Hunters helping save endangered ducks

  • Breaking
  • 13/02/2011

By Dan Parker

Duck and hunters don’t usually have the most peaceful of relationships, but a group in the lower South Island are helping save the endangered blue duck from extinction.

Numbers have been dwindling due to a number of pests.

But, the Department of Conservation and a group of hunters are proving quite the team.

Hatching may be hard work, but when you’re endangered it's just the start in a battle for survival.

And it’s a fight the Blue Duck, or Whio Whio, isn’t facing alone.

DOC ranger Andrew Smart’s spare bedroom has been converted into a makeshift incubation room.

Thirteen ducklings have successfully hatched so far and it’s made for a late night.
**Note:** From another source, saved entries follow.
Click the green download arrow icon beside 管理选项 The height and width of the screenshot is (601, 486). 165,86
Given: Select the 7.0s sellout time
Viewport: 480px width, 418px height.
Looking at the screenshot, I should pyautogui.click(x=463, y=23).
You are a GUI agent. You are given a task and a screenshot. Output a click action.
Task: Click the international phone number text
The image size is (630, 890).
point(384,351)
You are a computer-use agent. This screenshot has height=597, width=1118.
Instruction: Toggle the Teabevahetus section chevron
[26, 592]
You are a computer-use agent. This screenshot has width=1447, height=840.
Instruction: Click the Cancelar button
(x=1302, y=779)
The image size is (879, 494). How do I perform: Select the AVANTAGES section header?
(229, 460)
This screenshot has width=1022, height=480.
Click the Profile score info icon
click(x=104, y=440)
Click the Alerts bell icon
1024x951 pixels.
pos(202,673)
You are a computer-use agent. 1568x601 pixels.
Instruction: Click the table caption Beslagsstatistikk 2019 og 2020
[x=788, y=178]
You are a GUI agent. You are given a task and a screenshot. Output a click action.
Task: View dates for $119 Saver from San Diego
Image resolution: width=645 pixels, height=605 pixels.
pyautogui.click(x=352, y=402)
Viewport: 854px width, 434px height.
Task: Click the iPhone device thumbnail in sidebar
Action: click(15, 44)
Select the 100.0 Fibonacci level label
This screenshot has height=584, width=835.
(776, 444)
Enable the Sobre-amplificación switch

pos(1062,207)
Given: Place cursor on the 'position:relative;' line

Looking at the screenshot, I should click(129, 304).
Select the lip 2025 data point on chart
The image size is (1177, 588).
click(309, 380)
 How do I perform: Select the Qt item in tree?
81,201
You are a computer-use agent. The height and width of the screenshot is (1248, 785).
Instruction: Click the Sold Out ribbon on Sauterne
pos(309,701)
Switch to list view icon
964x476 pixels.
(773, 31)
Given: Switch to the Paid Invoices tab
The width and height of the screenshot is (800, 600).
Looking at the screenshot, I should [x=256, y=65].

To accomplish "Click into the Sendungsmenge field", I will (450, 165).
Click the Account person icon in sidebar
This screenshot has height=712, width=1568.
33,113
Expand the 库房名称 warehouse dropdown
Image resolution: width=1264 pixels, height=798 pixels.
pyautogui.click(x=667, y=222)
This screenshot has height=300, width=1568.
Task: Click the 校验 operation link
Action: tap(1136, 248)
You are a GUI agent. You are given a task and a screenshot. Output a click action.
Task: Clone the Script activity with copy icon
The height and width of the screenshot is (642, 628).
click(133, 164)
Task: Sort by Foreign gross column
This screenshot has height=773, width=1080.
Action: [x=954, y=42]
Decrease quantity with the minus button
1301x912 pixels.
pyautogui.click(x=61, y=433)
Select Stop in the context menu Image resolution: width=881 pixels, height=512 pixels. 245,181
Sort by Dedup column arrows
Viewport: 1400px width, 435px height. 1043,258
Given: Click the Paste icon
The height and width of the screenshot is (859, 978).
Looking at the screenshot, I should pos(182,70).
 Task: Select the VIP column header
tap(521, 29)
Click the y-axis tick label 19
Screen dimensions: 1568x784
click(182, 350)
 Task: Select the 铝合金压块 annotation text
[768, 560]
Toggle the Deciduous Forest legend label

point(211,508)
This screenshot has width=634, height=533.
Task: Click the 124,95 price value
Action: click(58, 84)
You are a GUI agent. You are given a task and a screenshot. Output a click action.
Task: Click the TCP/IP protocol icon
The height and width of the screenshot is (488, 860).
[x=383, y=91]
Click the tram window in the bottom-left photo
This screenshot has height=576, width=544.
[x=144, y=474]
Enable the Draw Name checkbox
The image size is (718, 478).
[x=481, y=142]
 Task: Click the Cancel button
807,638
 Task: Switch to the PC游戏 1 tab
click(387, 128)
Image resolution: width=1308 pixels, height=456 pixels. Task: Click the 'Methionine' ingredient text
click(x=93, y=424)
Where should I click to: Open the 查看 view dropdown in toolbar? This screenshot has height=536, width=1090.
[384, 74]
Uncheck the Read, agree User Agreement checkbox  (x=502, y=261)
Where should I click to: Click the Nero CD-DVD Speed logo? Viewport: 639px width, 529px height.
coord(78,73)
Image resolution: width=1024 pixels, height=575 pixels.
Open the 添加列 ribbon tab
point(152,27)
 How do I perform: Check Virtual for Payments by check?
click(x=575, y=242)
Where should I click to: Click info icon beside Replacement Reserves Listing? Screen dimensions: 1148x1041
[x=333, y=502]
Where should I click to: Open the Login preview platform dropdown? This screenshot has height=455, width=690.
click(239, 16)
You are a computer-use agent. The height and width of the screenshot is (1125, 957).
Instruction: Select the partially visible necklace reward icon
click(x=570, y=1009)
“One at 10 o’clock, one at 2 o’clock in the morning, one at 5 o’clock in the morning and one at 8.30 in the morning – I wasn’t getting much sleep unfortunately,” he tells 3 News.

But if it’s not hatchlings keeping Mr Smart awake – it’s the thought of them not hatching at all. Stoats have pushed the Blue Duck to the brink of extinction.

But DOC’s breeding programme in Te Anau has given hundreds of ducklings a head start.

They spend 11 weeks there in the safety of purpose built aviaries. They’re then returned to head of Lake Te Anua.

The ducks’ home is being managed by a group of hunters from the Fiordland Wapiti Foundation, who maintain traps and help rid the area of pests.

For the foundation it is progress like this which makes it all worthwhile.

“Hopefully next year or in two year’s time, we’ll start having ducklings coming out our ears,” says Mr Smart.

“They’ll start fledgling and dispersing into the other valley the Wapiti Foundation are looking at clearing.”

A set of small transmitters will monitor the ducks’ progress, and they’ll have monthly visits from hunters clearing their habitat of pests.